**Texto de estudio**:
================

Pero pese a estos notables esfuerzos, no hay una sola persona trabajando en el campo que esté satisfecha. "Para mí el mayor logro es que la respuesta internacional haya llegado" dice Jo Hegenauer, jefe de la sub oficina de ACNUR en Dollo Ado. "Tienes un personal fuerte que logra grandes mejoras, pero todavía queda mucho por hacer".
El oficial de campo de ACNUR, Hossein Sodagar acaba de conseguir trasladar a dos familias desde su hogar improvisado con ramas y trapos en las afueras del campo hasta el interior de Kobe, a una tienda más confortable. Ayuda a una mujer mayor a empaquetar sus pertenencias y las pone en la parte trasera de su coche antes de llevarla a su nueva ubicación. Sabe que si puede hacer que dos familias se trasladen, el resto de la comunidad les seguirá. Esta mujer mayor se sienta en su nueva tienda y muestra su alegría cuando uno de sus vecinos pide ayuda a Sodagar.
Entonces descubre a Hindia Abdille, de 35 años, con sus tres hijos que yacen enfermos a la sombra. Su hija de seis años, Adoy, tose incesantemente y no puede tragar comida. El hermano de Adoy, Hussein, de ocho años, es sólo piel y huesos. Al igual que su hermana mayor, Sokoro, el niño tiembla, tiene erupciones y sus ojos prácticamente cerrados.
La voz de Abdille crece y se agudiza cuando explica cómo perdió a su hija pequeña Nimo, de cuatro años. Abdille llevó a la niña al hospital del campo y allí le dieron medicinas durante muchas semanas. La niña se recuperó un poco y después volvió a empeorar. "La llevamos de nuevo al hospital y cuando la vio el doctor, entornó los ojos y murió delante de nosotros". Ahora cuida con remedios tradicionales a los hijos que sobrevivieron, pero están empeorando y Abdille está fuera de sí.
Sodagar recoge a los tres pequeños y a su madre, los mete en el coche y les conduce hasta el hospital de Médicos sin Fronteras, a unos dos kilómetros. En la zona de espera del exterior, un hombre intenta limpiar a su hijo, que está tan débil que apenas se puede mover. Un doctor llega y sostiene la mano de un chico que acaba de tener un episodio de epilepsia. Pese al número de pacientes, el doctor consigue esbozar una sonrisa. "Ah, más visitas" dice, mientras sostiene la mano de otro niño desnutrido. "Adelante. Bienvenidos".

================

**Información proporcionada**:
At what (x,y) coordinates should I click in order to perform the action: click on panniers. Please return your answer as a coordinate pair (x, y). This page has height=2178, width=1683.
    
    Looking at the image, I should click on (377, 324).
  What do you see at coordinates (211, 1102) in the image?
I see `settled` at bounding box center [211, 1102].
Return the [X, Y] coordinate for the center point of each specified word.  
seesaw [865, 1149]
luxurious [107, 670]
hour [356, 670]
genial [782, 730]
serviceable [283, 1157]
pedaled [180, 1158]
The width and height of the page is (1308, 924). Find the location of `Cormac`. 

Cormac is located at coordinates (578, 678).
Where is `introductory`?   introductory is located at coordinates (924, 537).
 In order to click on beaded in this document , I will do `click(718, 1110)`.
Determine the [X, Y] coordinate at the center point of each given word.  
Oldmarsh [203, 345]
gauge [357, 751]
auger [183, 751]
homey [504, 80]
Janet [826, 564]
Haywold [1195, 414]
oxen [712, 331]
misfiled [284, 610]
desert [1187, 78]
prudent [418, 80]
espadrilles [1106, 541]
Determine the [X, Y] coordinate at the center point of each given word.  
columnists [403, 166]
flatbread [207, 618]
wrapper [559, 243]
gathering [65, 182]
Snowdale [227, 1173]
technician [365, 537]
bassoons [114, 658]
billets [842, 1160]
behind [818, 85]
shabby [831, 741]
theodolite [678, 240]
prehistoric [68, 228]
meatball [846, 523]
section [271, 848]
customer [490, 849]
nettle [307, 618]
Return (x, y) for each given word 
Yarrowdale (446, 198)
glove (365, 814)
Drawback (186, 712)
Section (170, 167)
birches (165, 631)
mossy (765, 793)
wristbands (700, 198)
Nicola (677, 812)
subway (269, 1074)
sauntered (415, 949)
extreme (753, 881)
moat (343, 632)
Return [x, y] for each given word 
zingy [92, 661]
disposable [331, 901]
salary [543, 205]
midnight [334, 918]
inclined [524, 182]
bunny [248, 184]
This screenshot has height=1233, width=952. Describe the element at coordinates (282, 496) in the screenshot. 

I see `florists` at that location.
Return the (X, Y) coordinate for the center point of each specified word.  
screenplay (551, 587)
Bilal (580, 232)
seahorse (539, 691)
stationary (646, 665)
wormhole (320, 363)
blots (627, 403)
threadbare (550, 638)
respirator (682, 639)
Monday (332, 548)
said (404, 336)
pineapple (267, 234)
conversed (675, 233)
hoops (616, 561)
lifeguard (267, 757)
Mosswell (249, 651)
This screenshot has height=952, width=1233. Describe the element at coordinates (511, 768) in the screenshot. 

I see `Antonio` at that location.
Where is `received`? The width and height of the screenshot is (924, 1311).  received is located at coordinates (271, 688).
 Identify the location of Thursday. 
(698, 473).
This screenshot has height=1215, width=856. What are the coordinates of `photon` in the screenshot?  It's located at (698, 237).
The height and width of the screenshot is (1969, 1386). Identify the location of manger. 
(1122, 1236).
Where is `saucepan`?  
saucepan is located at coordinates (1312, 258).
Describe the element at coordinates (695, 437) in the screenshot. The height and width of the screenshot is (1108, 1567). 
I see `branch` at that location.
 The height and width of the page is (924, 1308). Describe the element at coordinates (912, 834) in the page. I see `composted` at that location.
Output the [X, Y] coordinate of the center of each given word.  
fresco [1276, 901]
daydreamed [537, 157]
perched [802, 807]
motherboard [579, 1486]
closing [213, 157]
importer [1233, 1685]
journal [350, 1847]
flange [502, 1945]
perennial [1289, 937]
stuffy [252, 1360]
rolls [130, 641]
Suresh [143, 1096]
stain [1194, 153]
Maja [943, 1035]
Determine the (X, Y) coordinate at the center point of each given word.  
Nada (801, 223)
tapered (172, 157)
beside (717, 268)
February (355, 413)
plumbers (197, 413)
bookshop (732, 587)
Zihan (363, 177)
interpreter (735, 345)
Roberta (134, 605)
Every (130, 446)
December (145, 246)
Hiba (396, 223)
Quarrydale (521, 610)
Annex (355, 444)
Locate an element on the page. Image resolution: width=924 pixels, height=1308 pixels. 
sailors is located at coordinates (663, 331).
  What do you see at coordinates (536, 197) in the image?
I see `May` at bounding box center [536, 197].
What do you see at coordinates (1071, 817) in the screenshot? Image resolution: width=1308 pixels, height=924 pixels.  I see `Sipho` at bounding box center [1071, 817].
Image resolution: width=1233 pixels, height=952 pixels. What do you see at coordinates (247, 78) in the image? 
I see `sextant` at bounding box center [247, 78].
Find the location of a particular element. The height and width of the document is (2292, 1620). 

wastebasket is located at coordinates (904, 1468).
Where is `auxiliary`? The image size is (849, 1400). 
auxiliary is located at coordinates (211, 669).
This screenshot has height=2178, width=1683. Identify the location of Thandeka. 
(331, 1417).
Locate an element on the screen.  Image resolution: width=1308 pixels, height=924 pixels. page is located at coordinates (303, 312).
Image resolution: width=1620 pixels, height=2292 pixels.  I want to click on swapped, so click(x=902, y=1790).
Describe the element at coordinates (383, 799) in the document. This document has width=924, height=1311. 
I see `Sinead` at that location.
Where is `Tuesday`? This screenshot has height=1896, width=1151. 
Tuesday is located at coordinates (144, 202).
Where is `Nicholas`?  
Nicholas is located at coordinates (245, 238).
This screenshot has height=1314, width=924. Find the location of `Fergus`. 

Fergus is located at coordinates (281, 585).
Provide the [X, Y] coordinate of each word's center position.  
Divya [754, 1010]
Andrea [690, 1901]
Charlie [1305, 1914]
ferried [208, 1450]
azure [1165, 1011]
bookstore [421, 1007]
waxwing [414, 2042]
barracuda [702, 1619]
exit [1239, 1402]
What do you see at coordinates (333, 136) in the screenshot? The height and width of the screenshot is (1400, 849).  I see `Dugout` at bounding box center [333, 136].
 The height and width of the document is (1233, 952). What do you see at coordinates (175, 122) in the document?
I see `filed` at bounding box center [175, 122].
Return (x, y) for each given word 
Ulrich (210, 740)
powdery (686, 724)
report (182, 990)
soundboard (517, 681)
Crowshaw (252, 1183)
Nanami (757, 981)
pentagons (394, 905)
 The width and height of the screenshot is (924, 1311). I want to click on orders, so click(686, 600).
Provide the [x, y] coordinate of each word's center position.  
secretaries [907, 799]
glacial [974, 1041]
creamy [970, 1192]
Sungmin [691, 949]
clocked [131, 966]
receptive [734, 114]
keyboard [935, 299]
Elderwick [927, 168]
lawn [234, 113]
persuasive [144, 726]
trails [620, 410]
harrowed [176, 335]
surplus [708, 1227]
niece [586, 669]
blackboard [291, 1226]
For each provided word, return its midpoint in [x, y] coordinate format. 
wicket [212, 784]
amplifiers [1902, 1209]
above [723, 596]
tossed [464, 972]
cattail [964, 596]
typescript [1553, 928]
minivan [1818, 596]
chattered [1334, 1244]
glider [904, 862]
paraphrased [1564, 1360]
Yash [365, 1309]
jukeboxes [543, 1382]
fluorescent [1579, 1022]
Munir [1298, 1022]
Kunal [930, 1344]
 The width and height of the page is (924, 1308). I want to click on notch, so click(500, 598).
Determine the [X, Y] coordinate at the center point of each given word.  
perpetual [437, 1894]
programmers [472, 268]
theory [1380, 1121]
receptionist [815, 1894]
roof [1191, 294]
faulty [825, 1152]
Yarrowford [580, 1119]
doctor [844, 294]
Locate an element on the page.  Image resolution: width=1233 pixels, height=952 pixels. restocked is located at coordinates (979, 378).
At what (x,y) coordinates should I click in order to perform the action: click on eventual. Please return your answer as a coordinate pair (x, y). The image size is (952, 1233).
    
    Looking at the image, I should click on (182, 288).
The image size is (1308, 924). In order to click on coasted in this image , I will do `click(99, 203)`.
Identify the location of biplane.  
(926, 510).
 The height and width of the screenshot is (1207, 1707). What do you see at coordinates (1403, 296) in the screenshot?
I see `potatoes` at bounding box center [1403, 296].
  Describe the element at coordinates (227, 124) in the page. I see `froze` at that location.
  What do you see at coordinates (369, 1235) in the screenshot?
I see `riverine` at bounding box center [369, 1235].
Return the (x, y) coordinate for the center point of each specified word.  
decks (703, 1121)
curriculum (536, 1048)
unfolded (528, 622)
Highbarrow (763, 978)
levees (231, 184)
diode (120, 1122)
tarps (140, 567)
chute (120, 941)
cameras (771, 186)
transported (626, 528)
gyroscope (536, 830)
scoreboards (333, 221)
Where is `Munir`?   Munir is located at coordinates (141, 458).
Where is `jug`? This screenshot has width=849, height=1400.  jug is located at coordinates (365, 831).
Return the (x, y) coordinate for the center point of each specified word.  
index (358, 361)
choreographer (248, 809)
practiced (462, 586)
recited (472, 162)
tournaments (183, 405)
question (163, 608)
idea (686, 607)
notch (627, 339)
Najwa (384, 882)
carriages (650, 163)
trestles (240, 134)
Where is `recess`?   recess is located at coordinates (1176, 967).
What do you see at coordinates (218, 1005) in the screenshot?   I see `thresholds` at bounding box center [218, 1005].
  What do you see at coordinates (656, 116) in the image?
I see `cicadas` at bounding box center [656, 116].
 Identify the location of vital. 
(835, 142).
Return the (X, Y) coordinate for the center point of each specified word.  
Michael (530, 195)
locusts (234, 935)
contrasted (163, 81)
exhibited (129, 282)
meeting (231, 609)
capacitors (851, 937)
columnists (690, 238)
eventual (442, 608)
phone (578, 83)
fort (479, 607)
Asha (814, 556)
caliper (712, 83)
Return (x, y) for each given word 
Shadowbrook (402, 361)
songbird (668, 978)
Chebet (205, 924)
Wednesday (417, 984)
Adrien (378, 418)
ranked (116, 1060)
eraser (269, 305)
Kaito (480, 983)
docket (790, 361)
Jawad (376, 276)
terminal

================

**Requisitos de la tarea**:
Según el texto de estudio, ¿a qué distancia está el hospital de Médicos sin Fronteras al que Sodagar lleva a Hindia Abdille y a sus tres hijos?

**Espacio de respuesta**:
A unos dos kilómetros.